# [Exercise prompt]
Copy the records below word for word, beginning at the line containing "Where should I" and ending after the line containing "Select first infantry regiment icon in row 1". Omit the pictures.

# [Entries provided]
** BEGIN **
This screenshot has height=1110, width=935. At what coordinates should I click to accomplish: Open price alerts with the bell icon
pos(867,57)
** END **
** BEGIN **
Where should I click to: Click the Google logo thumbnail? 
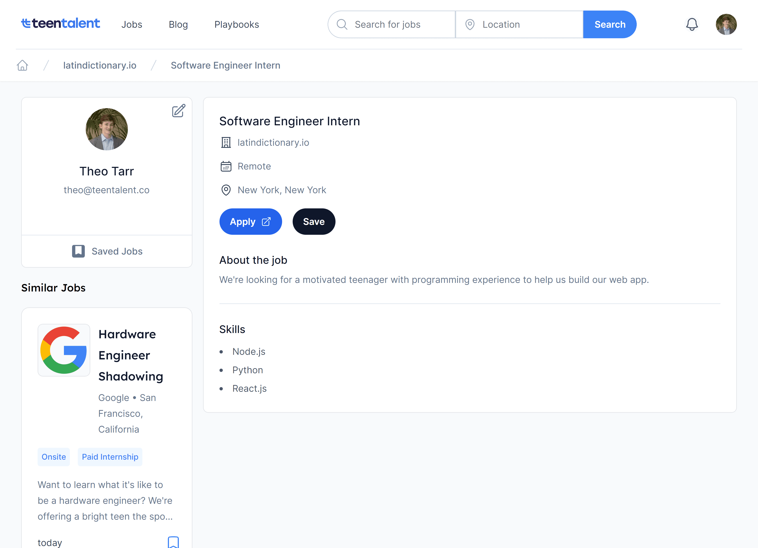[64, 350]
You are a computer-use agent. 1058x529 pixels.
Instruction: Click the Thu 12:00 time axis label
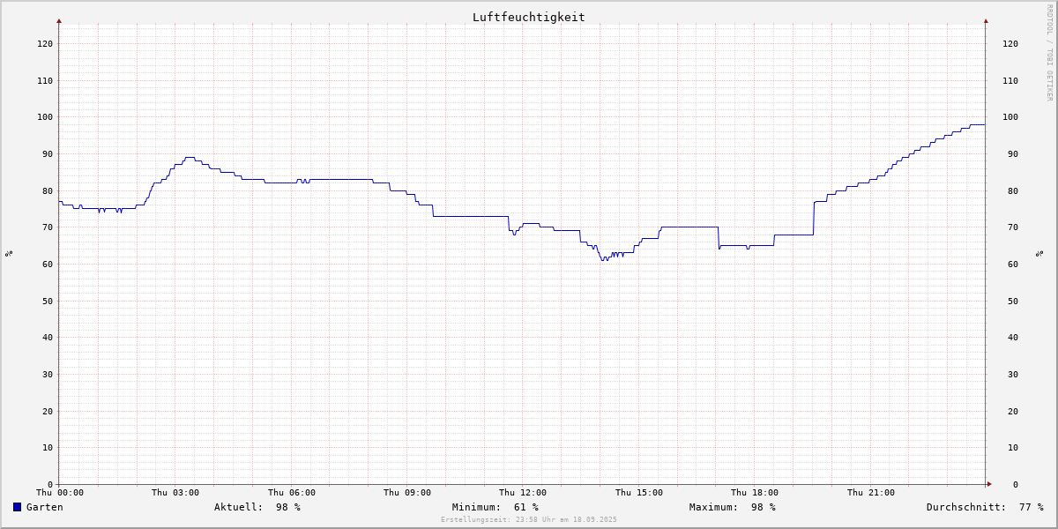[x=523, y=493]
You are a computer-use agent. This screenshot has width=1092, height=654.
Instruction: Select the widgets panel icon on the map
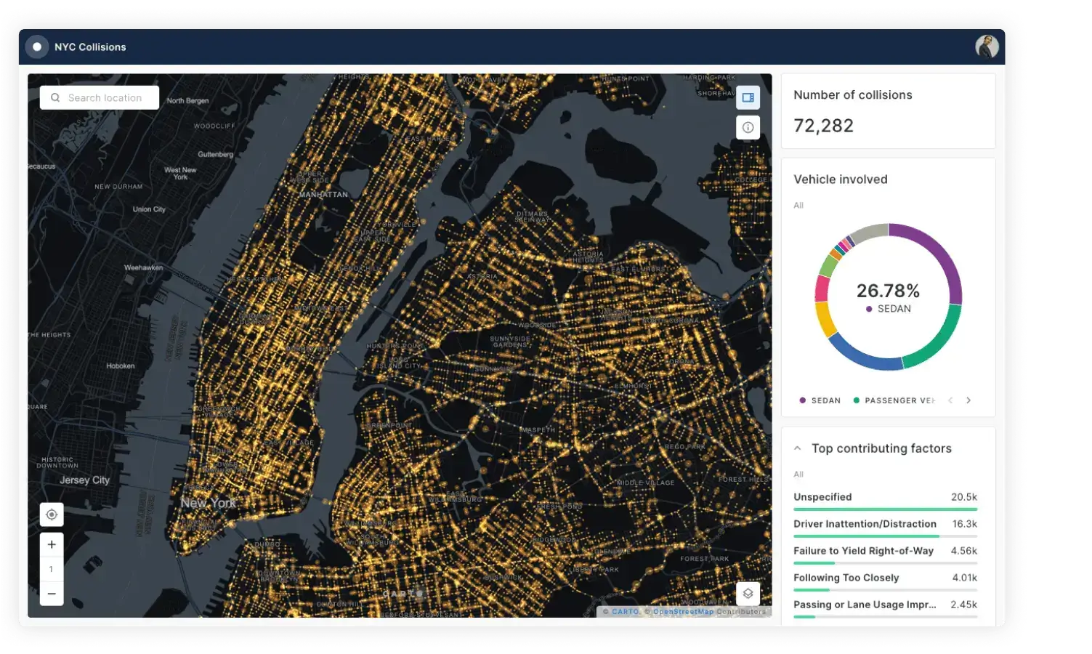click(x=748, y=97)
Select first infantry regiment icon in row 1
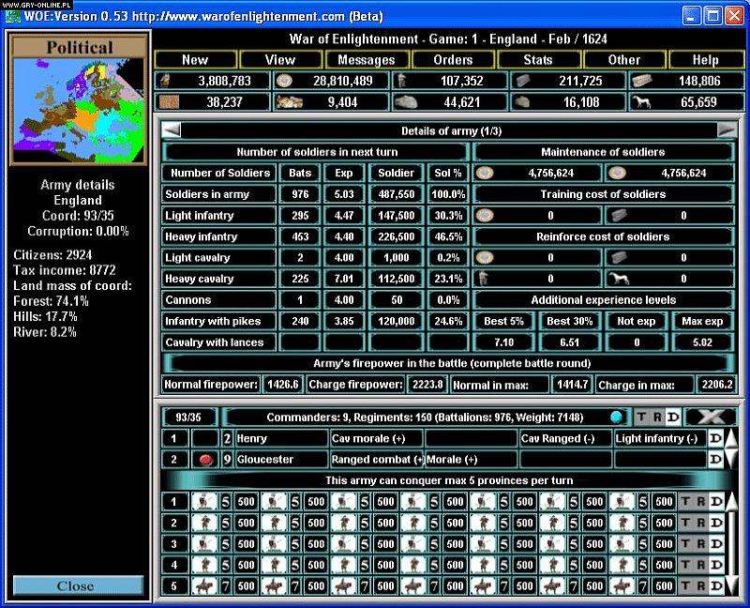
** END **
# [Reply to the exercise]
Where should I click to: Click the Google logo thumbnail? 
[64, 350]
You are a computer-use agent. 1058x529 pixels.
Instruction: Click the Thu 12:00 time axis label
[x=523, y=493]
You are a computer-use agent. This screenshot has width=1092, height=654.
Instruction: Select the widgets panel icon on the map
click(x=748, y=97)
Select first infantry regiment icon in row 1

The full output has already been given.